— THE PROBLEM —
Starting at the line that contains "Screen dimensions: 1568x751" and stopping after the line that contains "pos(760,208)", write out that material again with its requests included. Scale every coordinate in the answers by 0.35 and round to whole numbers, with halves going up, leaving all other numbers unchanged and the pictures out.

— ENTRIES —
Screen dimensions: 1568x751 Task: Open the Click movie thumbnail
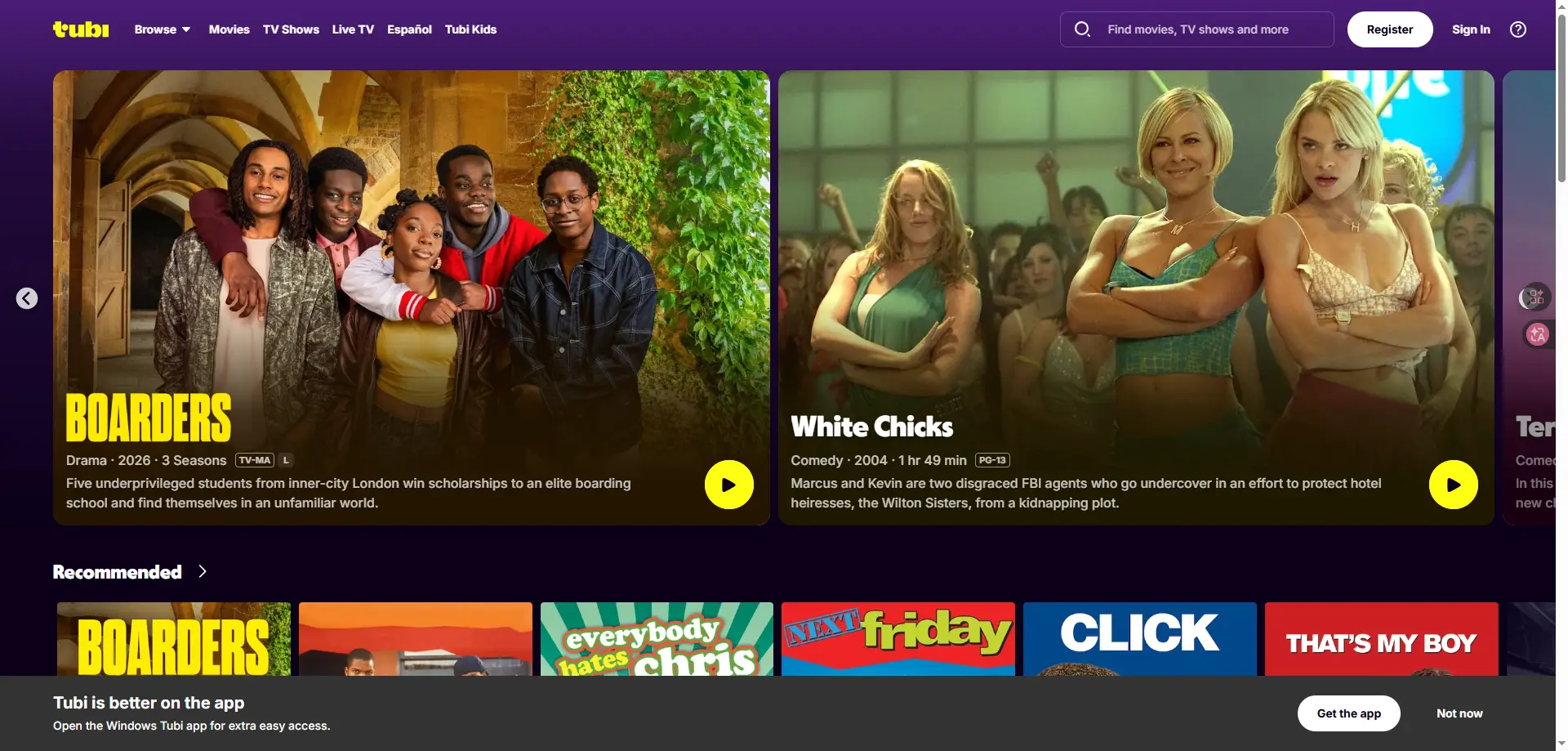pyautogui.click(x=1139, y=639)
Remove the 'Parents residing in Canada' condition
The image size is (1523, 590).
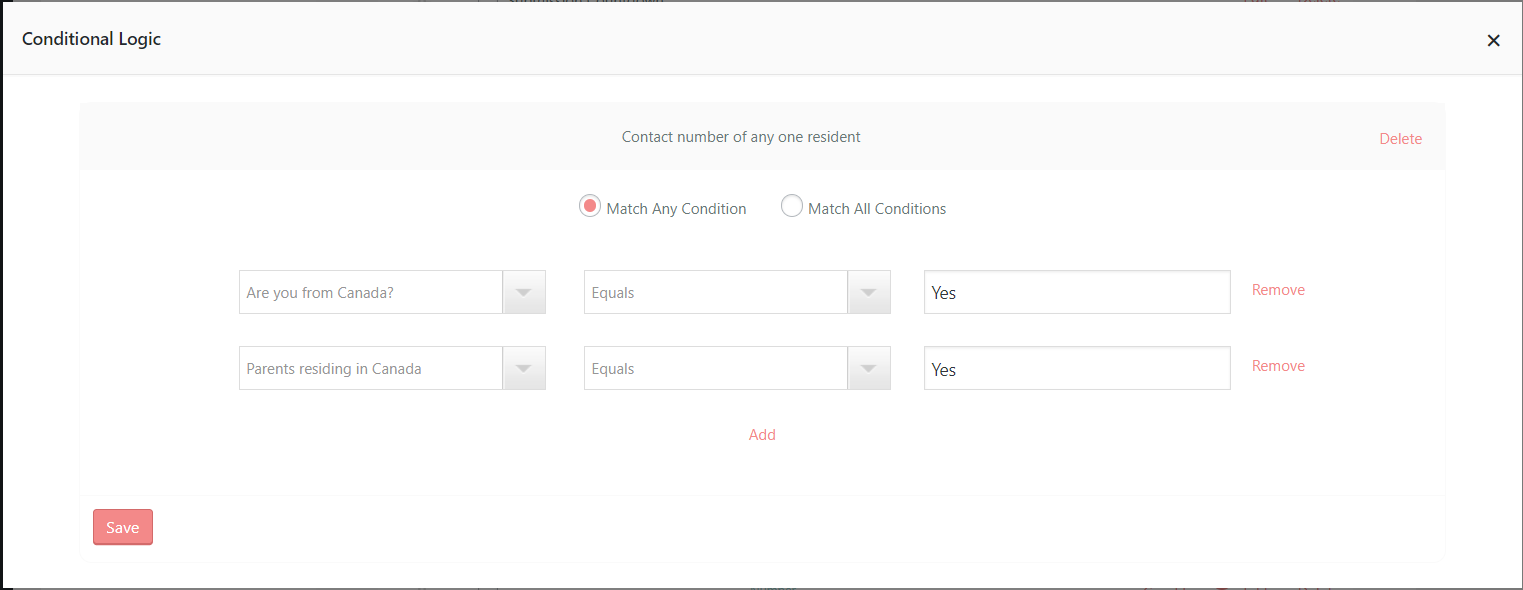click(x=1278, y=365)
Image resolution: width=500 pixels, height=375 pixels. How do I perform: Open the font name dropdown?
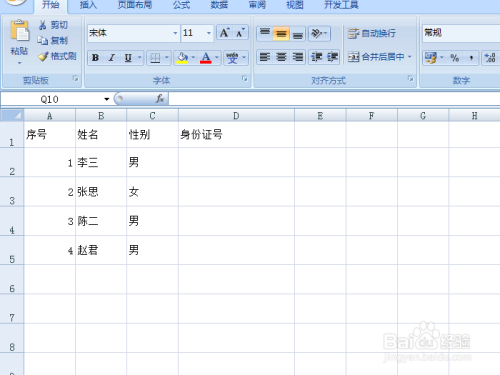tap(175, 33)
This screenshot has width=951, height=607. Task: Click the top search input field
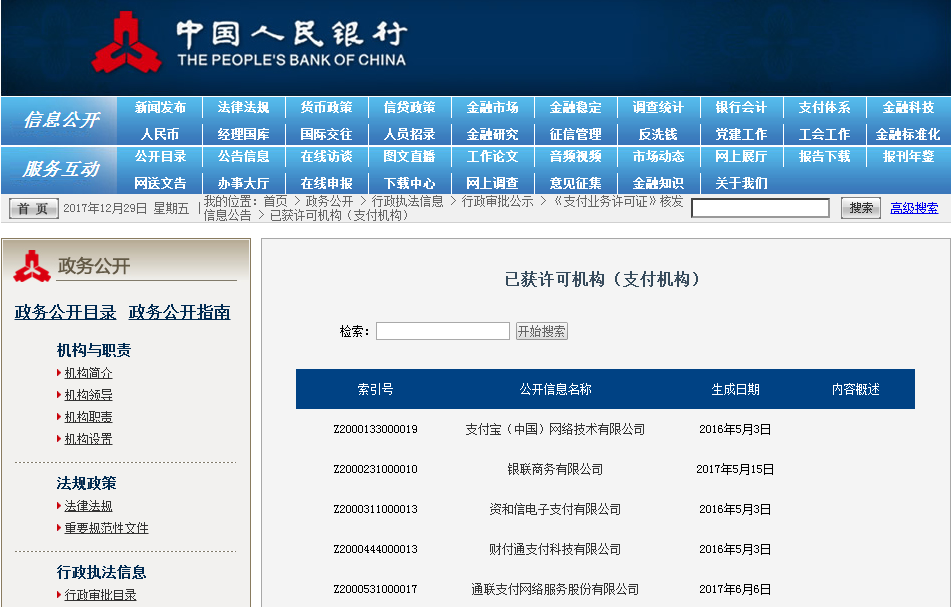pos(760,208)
* * *
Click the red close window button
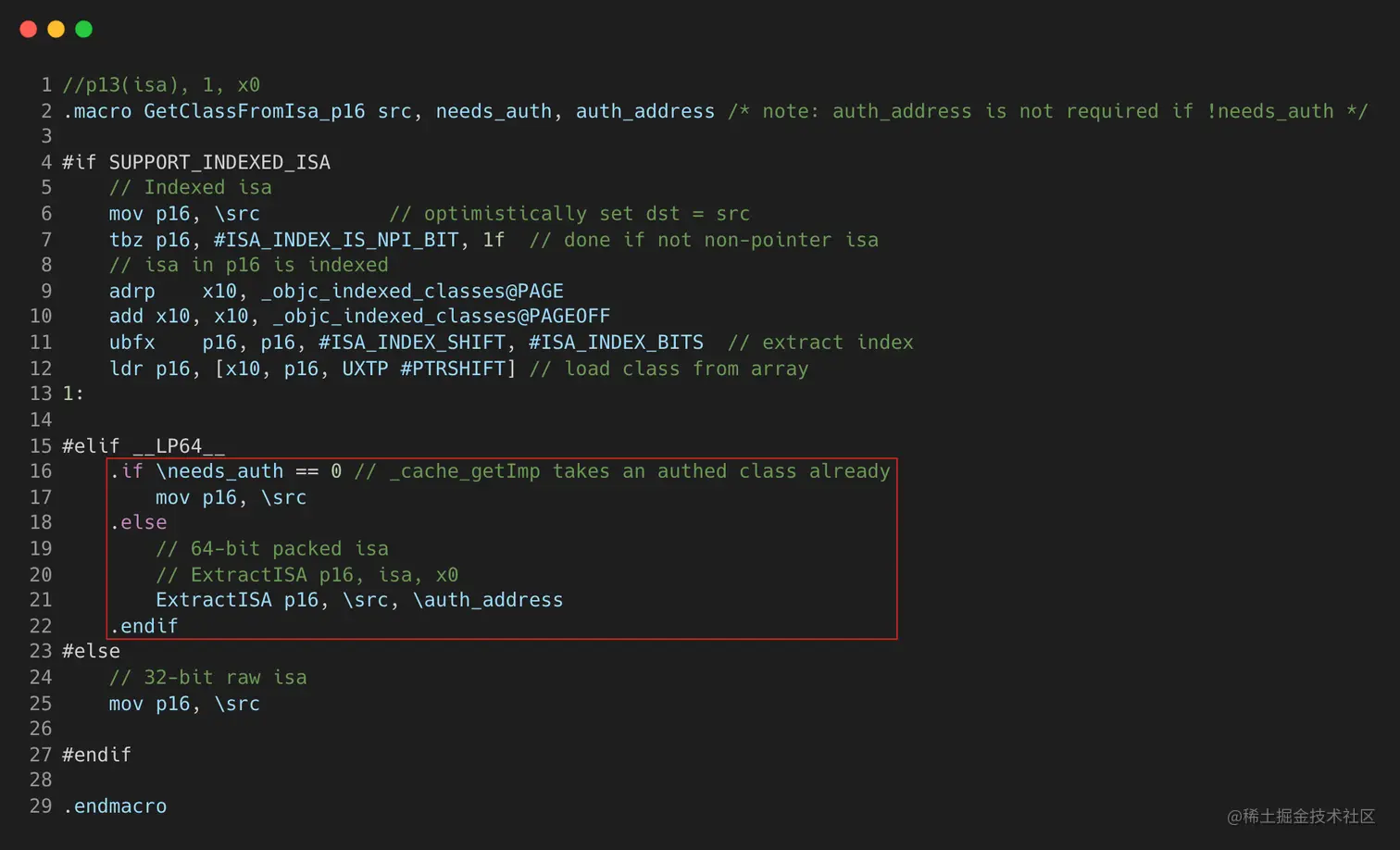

— SOLUTION TO THIS PROBLEM —
Screen dimensions: 1568x751 Task: Open the Click movie thumbnail
pyautogui.click(x=399, y=224)
Remove the 'Parents residing in Canada' condition
The image size is (1523, 590).
click(x=447, y=128)
Image resolution: width=500 pixels, height=375 pixels. How do I perform: Open the font name dropdown?
tap(61, 12)
This screenshot has width=951, height=607. Task: Click the top search input field
pos(266,73)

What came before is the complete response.